Monsieur Mazuir, je reprendrai votre expression, très juste, d'un marché de Cocagne pour les acteurs du numérique... Pourtant, nous devons avoir conscience que l'Europe n'est pas en position de faiblesse. Des erreurs ont été commises dans le passé ; par exemple, nous ne nous sommes pas assez intéressés à la question clé du financement, du capital-risque et nous nous sommes trop reposés sur des prêts. Mais nous sommes le marché le plus riche et le plus intégré de la planète avec 450 millions de consommateurs et je peux vous garantir que pour les acteurs du numérique nous sommes vitaux. De ce fait, si nous rassemblons nos forces, nous avons les moyens de peser dans les débats.

Est-il encore possible de construire des champions européens du numérique ? Je le crois, mais pas dans les secteurs déjà occupés.
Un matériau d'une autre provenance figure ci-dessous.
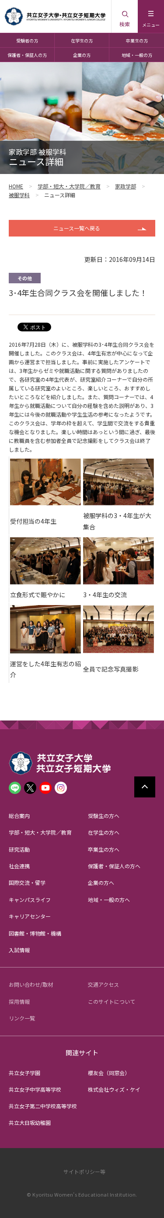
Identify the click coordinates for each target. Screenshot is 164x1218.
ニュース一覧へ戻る (76, 228)
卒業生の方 (137, 40)
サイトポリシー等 (84, 1171)
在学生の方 (82, 40)
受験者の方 (27, 40)
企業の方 (82, 55)
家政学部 (125, 186)
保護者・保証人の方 (27, 55)
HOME (16, 186)
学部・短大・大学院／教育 (69, 186)
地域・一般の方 (137, 55)
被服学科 (19, 194)
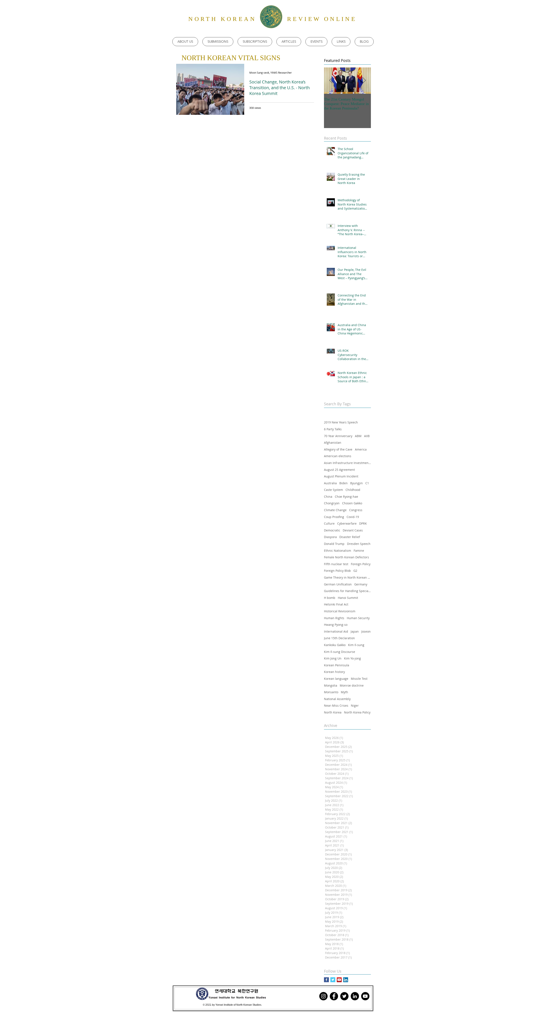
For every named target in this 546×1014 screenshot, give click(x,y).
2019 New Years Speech (341, 422)
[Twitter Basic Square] (332, 979)
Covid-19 (353, 517)
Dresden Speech (358, 544)
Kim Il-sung (356, 645)
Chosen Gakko (352, 503)
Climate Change (335, 510)
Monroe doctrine (352, 685)
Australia (330, 483)
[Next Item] (364, 80)
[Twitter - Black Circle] (344, 996)
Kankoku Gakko (335, 645)
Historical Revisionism (339, 611)
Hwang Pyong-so (335, 625)
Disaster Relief (349, 537)
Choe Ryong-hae (346, 497)
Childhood (353, 490)
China (328, 497)
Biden (343, 483)
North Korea (332, 712)
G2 (355, 571)
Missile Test (359, 679)
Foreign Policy (360, 564)
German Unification (338, 584)
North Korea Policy (357, 712)
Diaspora (330, 537)
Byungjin (356, 483)
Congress (355, 510)
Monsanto (331, 692)
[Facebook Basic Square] (326, 979)
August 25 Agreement (339, 470)
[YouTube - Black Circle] (365, 996)
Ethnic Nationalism (337, 551)
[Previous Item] (331, 80)
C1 (367, 483)
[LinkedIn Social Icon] (345, 979)
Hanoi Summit (348, 598)
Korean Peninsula (336, 665)
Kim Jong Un (332, 658)
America (361, 449)
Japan (355, 631)
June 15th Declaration (339, 638)
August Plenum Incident (341, 476)
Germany (360, 584)
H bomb (329, 598)
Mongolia (330, 685)
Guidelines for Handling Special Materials (347, 591)
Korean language (336, 679)
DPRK (363, 523)
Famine (359, 551)
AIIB (367, 436)
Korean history (334, 672)
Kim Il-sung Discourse (339, 652)
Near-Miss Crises (336, 705)
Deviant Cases (353, 530)
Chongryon (332, 503)
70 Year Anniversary (338, 436)
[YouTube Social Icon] (339, 979)
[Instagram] (323, 996)
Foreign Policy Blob (337, 571)
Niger (355, 705)
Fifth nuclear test (336, 564)
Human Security (358, 618)
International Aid (336, 631)
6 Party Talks (333, 429)
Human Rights (334, 618)
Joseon (366, 631)
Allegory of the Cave (338, 449)
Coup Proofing (334, 517)
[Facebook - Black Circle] (334, 996)
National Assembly (337, 699)
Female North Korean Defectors (346, 557)
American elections (337, 456)
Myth (344, 692)
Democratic (332, 530)
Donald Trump (334, 544)
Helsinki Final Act (336, 604)
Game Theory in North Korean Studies (347, 577)
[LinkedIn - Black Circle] (355, 996)
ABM (358, 436)
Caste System (333, 490)
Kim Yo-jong (352, 658)
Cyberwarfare (347, 523)
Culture (329, 523)
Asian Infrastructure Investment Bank (347, 463)
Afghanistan (332, 443)
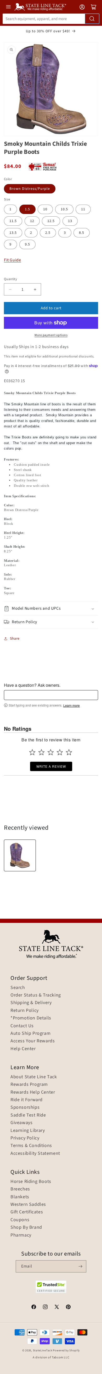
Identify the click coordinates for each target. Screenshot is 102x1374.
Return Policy (24, 1010)
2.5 (47, 232)
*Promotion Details (30, 1018)
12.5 (51, 221)
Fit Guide (12, 260)
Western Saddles (28, 1204)
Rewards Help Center (32, 1092)
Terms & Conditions (31, 1146)
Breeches (20, 1189)
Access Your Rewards (32, 1041)
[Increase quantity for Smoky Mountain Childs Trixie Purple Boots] (35, 289)
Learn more (71, 705)
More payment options (51, 335)
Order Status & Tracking (35, 995)
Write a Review (51, 766)
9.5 (27, 244)
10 (45, 209)
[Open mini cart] (93, 7)
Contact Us (22, 1026)
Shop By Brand (26, 1227)
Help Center (23, 1049)
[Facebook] (33, 1307)
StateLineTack (42, 1350)
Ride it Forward (26, 1100)
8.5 (81, 232)
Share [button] (15, 638)
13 (70, 221)
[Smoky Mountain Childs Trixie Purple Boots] (20, 855)
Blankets (19, 1197)
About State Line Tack (33, 1077)
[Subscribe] (80, 1266)
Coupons (19, 1220)
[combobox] (51, 19)
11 (83, 209)
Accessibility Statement (35, 1153)
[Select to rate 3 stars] (51, 752)
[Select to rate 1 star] (32, 752)
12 (32, 221)
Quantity (10, 279)
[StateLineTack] (40, 7)
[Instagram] (45, 1307)
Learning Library (27, 1130)
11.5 (13, 221)
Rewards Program (29, 1084)
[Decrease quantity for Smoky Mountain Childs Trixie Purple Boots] (10, 289)
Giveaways (21, 1123)
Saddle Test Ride (28, 1115)
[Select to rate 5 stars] (69, 752)
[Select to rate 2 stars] (41, 752)
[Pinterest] (68, 1307)
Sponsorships (24, 1107)
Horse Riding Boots (30, 1181)
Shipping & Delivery (31, 1003)
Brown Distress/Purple (29, 188)
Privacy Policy (24, 1138)
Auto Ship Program (30, 1033)
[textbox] (51, 695)
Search (17, 988)
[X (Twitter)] (57, 1307)
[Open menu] (8, 7)
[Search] (92, 19)
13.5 (13, 232)
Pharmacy (20, 1235)
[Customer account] (82, 7)
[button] (51, 608)
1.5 (27, 209)
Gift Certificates (26, 1212)
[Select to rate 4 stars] (60, 752)
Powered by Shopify (66, 1350)
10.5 (64, 209)
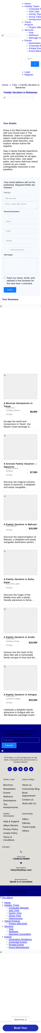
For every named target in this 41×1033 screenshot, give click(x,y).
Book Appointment (21, 879)
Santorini (9, 471)
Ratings (7, 192)
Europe (9, 468)
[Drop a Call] (21, 851)
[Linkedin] (26, 769)
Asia (7, 526)
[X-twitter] (15, 769)
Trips (14, 85)
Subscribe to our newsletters (19, 728)
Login (27, 72)
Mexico (17, 410)
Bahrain (13, 526)
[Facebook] (20, 769)
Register (28, 74)
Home (5, 85)
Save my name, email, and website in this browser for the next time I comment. (21, 281)
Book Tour (20, 1027)
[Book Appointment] (21, 874)
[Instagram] (10, 769)
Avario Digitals (32, 892)
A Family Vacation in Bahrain (20, 524)
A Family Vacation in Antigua (20, 694)
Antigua (17, 699)
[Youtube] (31, 769)
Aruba (16, 641)
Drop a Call (21, 856)
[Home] (6, 751)
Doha (12, 584)
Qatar (17, 584)
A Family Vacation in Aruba (19, 637)
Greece (15, 468)
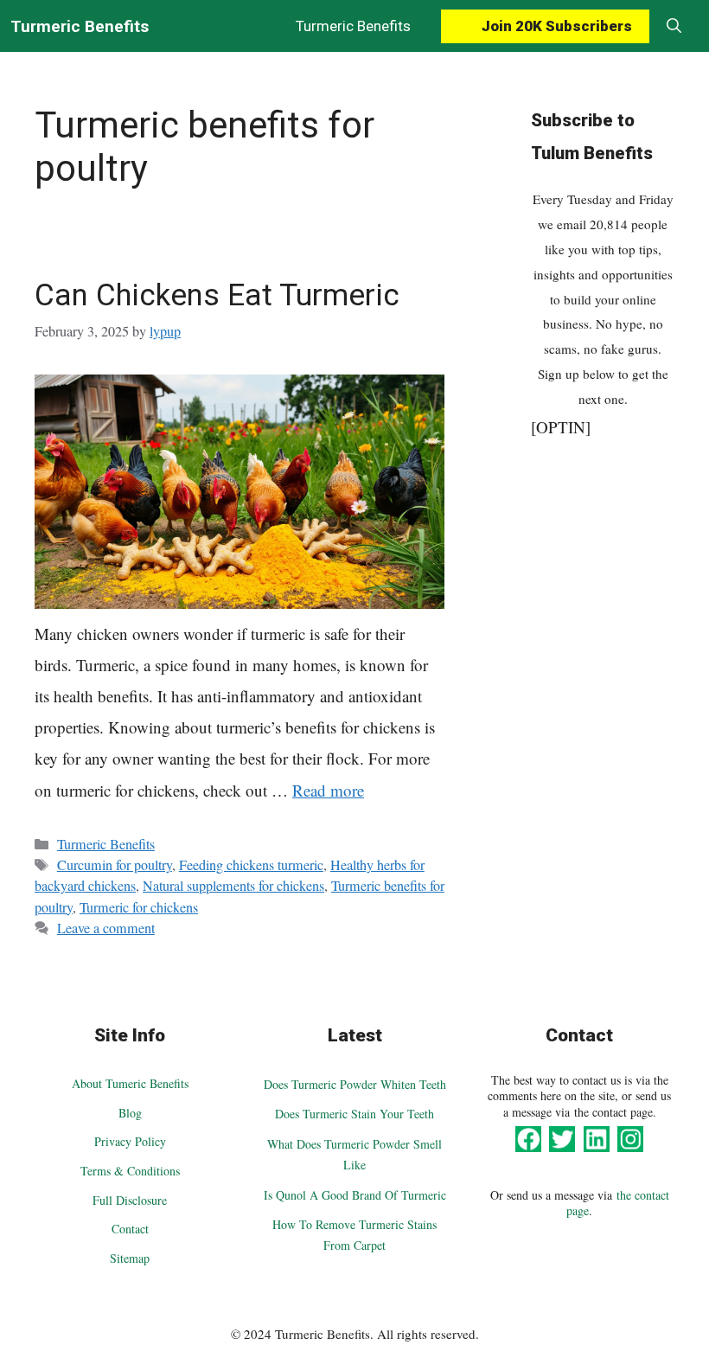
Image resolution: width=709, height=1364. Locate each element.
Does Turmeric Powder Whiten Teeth (355, 1084)
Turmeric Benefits (79, 26)
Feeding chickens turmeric (251, 864)
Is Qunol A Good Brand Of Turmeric (355, 1195)
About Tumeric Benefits (130, 1083)
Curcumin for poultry (114, 864)
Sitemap (130, 1258)
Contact (130, 1228)
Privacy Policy (130, 1141)
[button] (674, 26)
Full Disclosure (130, 1200)
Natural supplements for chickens (233, 885)
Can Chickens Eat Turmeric (217, 295)
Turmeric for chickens (139, 907)
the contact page (617, 1203)
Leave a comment (106, 928)
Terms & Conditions (130, 1170)
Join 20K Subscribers (557, 26)
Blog (130, 1113)
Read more (328, 790)
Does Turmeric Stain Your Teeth (354, 1113)
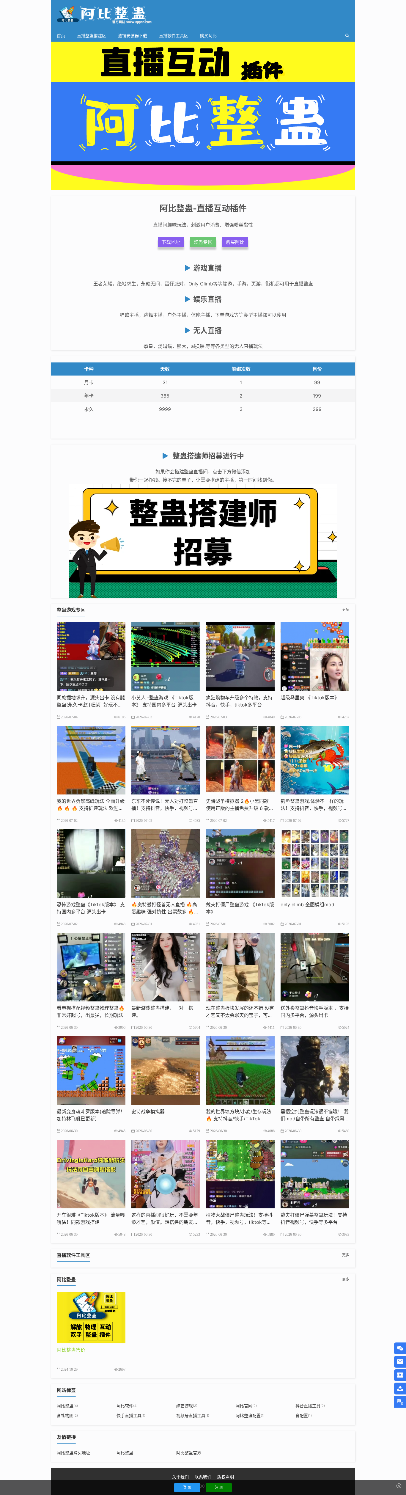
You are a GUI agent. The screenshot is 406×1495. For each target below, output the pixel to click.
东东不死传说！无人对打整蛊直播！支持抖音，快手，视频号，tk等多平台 (165, 808)
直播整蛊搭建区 (91, 35)
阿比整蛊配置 (250, 1415)
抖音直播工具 (310, 1405)
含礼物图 (67, 1415)
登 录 (187, 1487)
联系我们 (203, 1476)
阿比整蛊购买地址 (73, 1452)
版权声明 (225, 1476)
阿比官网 (246, 1405)
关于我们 (180, 1476)
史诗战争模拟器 (148, 1111)
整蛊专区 (203, 242)
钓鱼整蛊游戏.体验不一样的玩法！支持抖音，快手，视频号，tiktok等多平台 (315, 808)
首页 (61, 35)
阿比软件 (127, 1405)
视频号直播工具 (192, 1415)
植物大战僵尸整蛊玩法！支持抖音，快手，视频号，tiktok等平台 (239, 1222)
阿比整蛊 (67, 1405)
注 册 (219, 1487)
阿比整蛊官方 (188, 1452)
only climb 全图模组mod (307, 904)
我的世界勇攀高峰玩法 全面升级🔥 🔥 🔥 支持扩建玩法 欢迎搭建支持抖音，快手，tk (91, 808)
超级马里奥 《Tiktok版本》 (310, 698)
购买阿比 (208, 35)
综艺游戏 (186, 1405)
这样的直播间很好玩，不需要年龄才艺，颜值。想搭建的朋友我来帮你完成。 (164, 1222)
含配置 (303, 1415)
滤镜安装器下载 (132, 35)
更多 (345, 609)
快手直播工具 (131, 1415)
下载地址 (170, 242)
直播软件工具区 (173, 35)
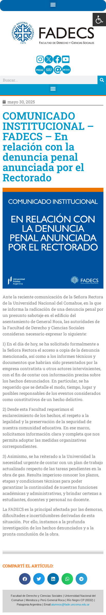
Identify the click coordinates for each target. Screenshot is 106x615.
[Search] (102, 80)
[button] (99, 19)
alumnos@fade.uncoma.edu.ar (70, 604)
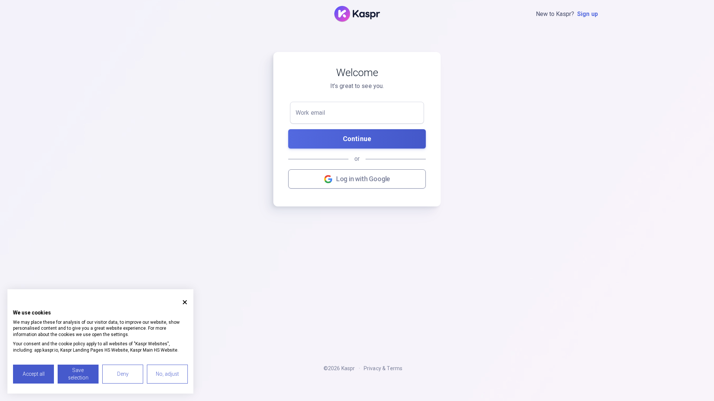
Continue (357, 139)
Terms (394, 368)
Nous ne partons pas de rien ; certaines de nos entreprises sont des leaders dans leur secteur et nous devons les aider à grandir : OVH dans le cloud, Atos dans le calcul intensif, Dassault Systèmes, une entreprise extraordinairement performante en matière d'intelligence artificielle, etc.

Monsieur le Président, la réaction américaine que vous évoquez montre bien qu'il existe aux États-Unis un débat sur l'antitrust et les risques de concentration excessive de la part des champions du digital. Ce débat n'est pas seulement politique, il est aussi juridique, puisque des procureurs ont lancé des procédures contre Facebook et Google.

En ce qui concerne le retrait du W3C, c'est Orange qui a pris cette décision, pas l'État. Nous attachons évidemment une grande importance aux efforts de normalisation dans le domaine du numérique et, plus largement, de promotion des technologies françaises et européennes dans les secteurs clés. D'ailleurs, je souhaite que nous rénovions la stratégie française de normalisation. C'est un effort public et privé, dans lequel les entreprises doivent prendre leur part. C'est une question décisive.

Dernier point, je le redis, je suis persuadé que l'Europe ne disposera pas de grands acteurs dans le secteur du numérique si elle ne révise pas sa politique de la concurrence. Une nouvelle commission européenne est en train de se mettre en place. La France et l'Allemagne vont rappeler à nouvelle Présidente, Ursula von der Leyen, les propositions qu'elles ont déjà formulées et qui partent de trois idées simples : autoriser certains projets, quitte à mettre en place des contrôles ex post et à prévoir des ajustements au bout de quelques années pour maintenir un bon niveau de concurrence - procéder ainsi dans le dossier Alstom-Siemens, qui aurait pu devenir le champion mondial de la signalisation ferroviaire, aurait été beaucoup plus intelligent qu'une interdiction a priori -, retenir le monde comme marché pertinent, et pas seulement l'Europe, prévoir que le Conseil européen ou le Conseil de l'Union européenne puissent s'opposer à une décision de l'autorité de la concurrence, comme le Gouvernement peut le faire au niveau national en France et en Allemagne.

La réunion est close à 10 h 35.

Ce point de l'ordre du jour a fait l'objet d'une captation vidéo qui est disponible en ligne sur le site du Sénat.